Dark Night of the Soul

As our production of Vincent for Brixton opens at RADA, I once again reflect on the ‘dark night of the soul’ that I, perhaps inexorably, am prey to. By “I” I mean of course the director but then think it’s all of us living. As Krishna says in the Gita “Not even for a moment can a man live without action” – and where there is action, there is doubt, uncertainty, agony.

If this feeling is such a normal accompaniment of life, why then do I agonise time and again, production after production? Perhaps the striving for perfection is to blame – to create the perfect moment, the gesture or word that will stir the heart. Perhaps it’s just the need for praise – not getting it pushes me deeper into darkness.
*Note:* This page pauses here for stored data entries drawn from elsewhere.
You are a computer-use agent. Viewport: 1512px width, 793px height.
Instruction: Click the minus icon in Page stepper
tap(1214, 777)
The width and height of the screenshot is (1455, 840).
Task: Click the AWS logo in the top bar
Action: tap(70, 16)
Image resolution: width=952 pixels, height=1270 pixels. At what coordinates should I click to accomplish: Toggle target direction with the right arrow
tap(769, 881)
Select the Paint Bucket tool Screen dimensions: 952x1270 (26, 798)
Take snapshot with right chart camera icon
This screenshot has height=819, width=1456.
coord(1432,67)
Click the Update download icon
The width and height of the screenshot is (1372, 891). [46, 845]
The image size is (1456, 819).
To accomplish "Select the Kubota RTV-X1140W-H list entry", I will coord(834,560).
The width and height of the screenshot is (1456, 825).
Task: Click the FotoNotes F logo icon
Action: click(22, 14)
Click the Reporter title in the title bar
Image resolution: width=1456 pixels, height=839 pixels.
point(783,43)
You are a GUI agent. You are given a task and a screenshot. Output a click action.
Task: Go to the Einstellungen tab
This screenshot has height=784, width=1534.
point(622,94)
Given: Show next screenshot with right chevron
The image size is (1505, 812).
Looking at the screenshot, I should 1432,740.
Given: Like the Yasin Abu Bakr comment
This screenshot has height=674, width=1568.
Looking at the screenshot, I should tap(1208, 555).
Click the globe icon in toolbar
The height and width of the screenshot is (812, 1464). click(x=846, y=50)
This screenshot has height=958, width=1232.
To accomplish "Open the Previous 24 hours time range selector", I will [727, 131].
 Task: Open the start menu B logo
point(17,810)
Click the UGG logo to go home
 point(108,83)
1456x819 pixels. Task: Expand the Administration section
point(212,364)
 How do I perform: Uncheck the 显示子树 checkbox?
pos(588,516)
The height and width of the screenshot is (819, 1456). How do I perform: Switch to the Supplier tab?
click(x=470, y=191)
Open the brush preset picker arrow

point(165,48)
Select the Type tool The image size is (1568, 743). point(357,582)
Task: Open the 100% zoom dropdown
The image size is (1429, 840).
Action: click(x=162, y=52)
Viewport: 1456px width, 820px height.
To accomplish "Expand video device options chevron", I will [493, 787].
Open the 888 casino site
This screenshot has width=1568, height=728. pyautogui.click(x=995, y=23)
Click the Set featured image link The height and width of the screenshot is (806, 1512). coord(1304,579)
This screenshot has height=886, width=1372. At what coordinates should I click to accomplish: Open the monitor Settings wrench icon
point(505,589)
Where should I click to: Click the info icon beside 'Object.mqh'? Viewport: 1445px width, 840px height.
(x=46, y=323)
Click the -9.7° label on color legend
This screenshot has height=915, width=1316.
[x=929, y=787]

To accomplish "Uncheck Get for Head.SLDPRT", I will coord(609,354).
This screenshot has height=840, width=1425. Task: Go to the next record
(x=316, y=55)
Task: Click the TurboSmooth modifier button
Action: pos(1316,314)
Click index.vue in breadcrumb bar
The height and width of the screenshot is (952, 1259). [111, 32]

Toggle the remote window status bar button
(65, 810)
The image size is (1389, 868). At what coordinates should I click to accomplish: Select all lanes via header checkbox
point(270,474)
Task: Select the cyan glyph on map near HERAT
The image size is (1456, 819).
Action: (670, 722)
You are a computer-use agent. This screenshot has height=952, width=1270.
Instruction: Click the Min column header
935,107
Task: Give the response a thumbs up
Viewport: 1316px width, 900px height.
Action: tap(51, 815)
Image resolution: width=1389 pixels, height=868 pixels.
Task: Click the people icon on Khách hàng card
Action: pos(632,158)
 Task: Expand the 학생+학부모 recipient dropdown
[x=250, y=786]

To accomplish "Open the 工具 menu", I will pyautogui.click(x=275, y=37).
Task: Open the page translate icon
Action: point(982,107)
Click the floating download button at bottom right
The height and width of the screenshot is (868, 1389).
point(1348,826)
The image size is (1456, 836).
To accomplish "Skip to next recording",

Or, like the proverbial rabbit-caught-in-the-lights, it’s a realisation of being found out – of not being good enough.

Or, simply, the feeling re-confirms I am alive and in love! Four weeks of rehearsal have led to a family being forged, with all the loving intensity that the word “family” evokes – joy, despair, frustration, envy, humility, elation. And being separated from the family we’ve become – as the director inevitably is after the first night – is a gut-churning wrench; a wrench which only the next production can assuage.

A director friend once rhetorically asked why we put ourselves through such agony time and again. Why, indeed. But working with the students at RADA, I’d now answer, because it’s a privilege.

Hanif Kureishi suggested in one of his essays that actors are the priests, the shamans of the modern era. Their willingness to bare their souls in public, souls chiselled through long hours of rehearsal, is an ability that few of us possess. Faced daily with such raw art is a privilege, a gift that applause offers a barely adequate return.